What is being asked » For the data below, work out how many lines include the string "agent" and report only the number.

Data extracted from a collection
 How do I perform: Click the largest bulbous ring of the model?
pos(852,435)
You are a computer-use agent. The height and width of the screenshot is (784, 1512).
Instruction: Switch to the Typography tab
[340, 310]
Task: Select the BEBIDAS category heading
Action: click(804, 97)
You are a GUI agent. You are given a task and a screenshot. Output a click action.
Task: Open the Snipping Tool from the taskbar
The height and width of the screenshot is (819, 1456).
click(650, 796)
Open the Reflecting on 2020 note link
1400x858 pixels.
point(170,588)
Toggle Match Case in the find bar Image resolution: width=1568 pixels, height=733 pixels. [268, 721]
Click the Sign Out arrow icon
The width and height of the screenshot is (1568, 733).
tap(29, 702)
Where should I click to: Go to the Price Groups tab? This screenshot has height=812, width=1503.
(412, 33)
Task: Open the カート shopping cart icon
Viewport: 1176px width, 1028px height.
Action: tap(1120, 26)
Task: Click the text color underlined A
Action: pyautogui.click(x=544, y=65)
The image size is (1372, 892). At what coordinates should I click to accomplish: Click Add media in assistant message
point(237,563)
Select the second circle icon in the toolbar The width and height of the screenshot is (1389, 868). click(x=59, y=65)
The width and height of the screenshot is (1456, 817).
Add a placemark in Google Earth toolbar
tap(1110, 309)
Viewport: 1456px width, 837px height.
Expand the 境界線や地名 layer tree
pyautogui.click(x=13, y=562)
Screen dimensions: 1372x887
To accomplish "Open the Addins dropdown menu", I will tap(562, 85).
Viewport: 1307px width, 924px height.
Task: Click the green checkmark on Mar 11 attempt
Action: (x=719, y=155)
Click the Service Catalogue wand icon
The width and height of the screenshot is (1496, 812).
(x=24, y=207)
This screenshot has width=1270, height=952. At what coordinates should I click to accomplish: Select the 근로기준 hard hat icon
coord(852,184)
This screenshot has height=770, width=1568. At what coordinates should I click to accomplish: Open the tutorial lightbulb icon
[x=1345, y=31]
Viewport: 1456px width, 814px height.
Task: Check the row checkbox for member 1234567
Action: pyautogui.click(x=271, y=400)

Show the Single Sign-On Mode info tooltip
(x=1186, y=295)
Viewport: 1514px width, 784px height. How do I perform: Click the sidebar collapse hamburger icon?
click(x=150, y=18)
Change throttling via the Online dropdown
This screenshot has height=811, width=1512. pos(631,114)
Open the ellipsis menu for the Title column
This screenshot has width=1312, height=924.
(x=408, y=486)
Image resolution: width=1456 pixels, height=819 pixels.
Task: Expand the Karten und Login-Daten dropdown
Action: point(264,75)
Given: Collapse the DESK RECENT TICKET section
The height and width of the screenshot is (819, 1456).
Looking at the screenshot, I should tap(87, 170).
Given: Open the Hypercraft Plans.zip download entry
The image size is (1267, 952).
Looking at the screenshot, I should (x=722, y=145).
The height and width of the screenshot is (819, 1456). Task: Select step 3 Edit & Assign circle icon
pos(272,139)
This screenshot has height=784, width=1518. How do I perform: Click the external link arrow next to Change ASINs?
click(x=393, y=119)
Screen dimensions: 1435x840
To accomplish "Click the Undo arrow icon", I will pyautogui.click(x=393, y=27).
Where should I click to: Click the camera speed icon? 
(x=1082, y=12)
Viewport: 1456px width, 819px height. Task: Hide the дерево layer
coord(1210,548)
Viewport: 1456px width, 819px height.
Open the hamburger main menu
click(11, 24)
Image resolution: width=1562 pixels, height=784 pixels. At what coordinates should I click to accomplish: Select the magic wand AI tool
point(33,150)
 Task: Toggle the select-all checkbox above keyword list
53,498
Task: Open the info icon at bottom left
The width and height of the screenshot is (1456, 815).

Solution for this task » 2